乙醇在Pt(111)表面上的解離反應與推拉電子基分子系統的分子動態模擬之電子轉移理論研究

Abstract

Abstract: In part 1 , total energy calculation based on Density Function Theory (DFT) with Ultrasoft-pseudopotenital and generalized gradient spin-polarized approximation (GGSA) was used to investigate (1) O-H cleavage of ethanol and (2)C-H hydrogen elimination via four-membered ring and five-membered ring on Pt(111)-3x3 surface. By means of Partial Structure Constrain Path Minimization(PSCPM) method , our calculated energy barrier for O-H cleavage is 0.849eV and C-H hydrogen elimination via four-membered ring and five-membered ring are 0.319eV and 0.966eV , respectively.
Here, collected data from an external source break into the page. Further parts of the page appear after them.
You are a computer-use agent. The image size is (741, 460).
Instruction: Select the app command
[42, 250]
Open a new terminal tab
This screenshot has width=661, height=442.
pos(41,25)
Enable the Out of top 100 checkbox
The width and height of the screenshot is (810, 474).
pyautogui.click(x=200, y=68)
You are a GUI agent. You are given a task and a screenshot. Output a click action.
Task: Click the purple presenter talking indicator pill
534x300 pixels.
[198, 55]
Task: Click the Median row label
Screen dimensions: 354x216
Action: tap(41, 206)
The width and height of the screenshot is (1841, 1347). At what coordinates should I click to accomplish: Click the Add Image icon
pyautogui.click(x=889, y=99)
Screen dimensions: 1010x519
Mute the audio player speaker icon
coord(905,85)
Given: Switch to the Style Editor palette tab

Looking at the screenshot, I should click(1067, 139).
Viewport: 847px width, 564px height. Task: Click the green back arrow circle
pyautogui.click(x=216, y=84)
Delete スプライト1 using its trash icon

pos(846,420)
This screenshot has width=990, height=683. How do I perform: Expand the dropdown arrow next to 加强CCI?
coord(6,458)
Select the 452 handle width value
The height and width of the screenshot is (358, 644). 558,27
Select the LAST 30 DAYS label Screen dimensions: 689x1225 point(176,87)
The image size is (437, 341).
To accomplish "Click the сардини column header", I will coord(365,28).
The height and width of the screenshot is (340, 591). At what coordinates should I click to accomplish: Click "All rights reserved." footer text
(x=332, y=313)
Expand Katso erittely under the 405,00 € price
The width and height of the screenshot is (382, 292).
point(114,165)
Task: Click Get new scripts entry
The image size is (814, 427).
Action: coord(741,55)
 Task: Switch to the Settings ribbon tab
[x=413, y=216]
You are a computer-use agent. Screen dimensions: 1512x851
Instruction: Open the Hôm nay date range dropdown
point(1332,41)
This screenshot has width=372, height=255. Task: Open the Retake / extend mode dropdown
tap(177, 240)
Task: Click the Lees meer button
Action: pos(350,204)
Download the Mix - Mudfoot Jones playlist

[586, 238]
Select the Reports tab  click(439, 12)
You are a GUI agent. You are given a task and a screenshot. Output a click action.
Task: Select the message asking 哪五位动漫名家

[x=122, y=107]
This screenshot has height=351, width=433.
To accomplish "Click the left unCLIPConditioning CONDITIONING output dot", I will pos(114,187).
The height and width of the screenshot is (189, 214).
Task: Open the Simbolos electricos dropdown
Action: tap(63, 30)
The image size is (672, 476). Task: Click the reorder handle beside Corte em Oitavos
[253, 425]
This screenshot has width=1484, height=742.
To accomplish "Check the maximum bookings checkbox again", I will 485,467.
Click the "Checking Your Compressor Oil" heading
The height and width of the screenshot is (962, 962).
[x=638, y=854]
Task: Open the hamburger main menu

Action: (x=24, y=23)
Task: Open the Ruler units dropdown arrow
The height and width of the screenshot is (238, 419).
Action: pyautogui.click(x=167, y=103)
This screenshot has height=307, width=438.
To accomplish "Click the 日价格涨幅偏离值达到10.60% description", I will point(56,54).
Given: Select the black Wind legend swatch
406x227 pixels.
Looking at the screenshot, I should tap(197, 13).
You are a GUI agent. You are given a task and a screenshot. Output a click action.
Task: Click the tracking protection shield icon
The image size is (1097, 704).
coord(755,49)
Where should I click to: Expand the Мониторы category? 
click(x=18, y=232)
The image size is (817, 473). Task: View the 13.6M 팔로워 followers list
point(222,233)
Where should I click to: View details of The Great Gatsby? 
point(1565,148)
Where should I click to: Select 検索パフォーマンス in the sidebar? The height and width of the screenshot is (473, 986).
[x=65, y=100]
These results are in good agreement with TPD experimental result. Furthermore , we found that (1) less change in Pt-Pt dimmer bond length and (2) more H-Pt bond formation , less change in carbon hybrid orbital and π bonding in C=O by means of the partial density of state (PDOS) for the four-membered-ring hydrogen elimination to explain reaction selectivity. In part 2 , we performed first principle molecular dynamics based on Density Function Theory with norm-conversing pseudopotential and accurate LCAO basis set in SIESTA package on CN-CH=CH-NH2 , NO2-CH=CH-NH2 and BH2-CH=CH-NH2n push-pull molecule system and we collected dipole moment ,structure and charge trajectory in 3ps molecular dynamics. We used Fourier Transformed dipole moment AutoCorrelation Function to simulate IR spectra and analyzed characteristic vibration mode in molecule by using PaDAF and SCAF method. By comparison of Fourier Transformed charge AutoCorrelation Function (FT[charge-ACF]) and IR spectra , we found that main-chain vibration mode induced charge transfer. Furthermore , we calculated charge transfer rate by utilizing charge dynamics and explain charge transfer effect of these push-pull molecules.Finally , we also investigated temperature effect on charge transfer and calculated activation barrier of charge transfer.